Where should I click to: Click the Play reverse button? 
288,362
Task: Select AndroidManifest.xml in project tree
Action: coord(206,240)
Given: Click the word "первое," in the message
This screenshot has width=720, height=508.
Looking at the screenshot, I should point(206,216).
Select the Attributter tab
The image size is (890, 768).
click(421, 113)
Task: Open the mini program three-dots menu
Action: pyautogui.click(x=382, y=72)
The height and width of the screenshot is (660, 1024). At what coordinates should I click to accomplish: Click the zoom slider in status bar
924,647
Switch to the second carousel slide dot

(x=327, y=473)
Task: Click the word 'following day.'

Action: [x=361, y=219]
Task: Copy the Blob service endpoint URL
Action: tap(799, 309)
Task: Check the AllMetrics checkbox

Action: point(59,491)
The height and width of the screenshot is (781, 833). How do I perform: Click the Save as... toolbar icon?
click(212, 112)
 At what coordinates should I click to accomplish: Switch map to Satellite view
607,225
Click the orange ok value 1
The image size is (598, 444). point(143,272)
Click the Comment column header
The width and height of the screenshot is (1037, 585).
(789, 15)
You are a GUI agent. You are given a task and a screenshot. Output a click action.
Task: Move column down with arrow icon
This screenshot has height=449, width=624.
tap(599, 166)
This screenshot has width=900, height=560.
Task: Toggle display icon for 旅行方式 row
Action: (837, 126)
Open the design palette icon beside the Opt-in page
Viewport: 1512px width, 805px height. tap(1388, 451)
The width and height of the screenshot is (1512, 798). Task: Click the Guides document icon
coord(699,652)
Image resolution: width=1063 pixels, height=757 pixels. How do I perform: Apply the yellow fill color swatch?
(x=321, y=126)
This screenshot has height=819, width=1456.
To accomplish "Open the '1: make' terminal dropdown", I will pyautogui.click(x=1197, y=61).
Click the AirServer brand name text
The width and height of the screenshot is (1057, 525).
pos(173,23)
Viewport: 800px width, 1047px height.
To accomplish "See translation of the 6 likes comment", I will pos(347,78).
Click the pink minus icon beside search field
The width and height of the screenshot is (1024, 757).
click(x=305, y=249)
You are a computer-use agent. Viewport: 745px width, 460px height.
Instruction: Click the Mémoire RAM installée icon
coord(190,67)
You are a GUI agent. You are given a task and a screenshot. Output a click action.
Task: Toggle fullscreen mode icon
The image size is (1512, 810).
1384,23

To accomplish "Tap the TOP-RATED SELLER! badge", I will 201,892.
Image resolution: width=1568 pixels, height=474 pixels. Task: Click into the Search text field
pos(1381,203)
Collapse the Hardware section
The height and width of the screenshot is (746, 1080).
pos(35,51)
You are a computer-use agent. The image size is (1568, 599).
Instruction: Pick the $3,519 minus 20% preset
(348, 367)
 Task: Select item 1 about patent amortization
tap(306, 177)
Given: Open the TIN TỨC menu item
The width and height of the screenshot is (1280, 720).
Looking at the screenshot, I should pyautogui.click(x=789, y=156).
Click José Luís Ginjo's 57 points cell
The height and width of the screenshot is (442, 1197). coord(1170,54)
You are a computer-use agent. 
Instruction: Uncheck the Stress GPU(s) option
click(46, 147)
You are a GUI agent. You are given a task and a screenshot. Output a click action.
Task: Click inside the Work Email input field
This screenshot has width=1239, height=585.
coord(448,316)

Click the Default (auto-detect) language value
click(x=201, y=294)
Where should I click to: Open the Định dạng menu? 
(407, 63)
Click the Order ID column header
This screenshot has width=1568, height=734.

■ ■ ■ ■ ■

In the records above, how many lines include "computer"? Reply only with the number.

3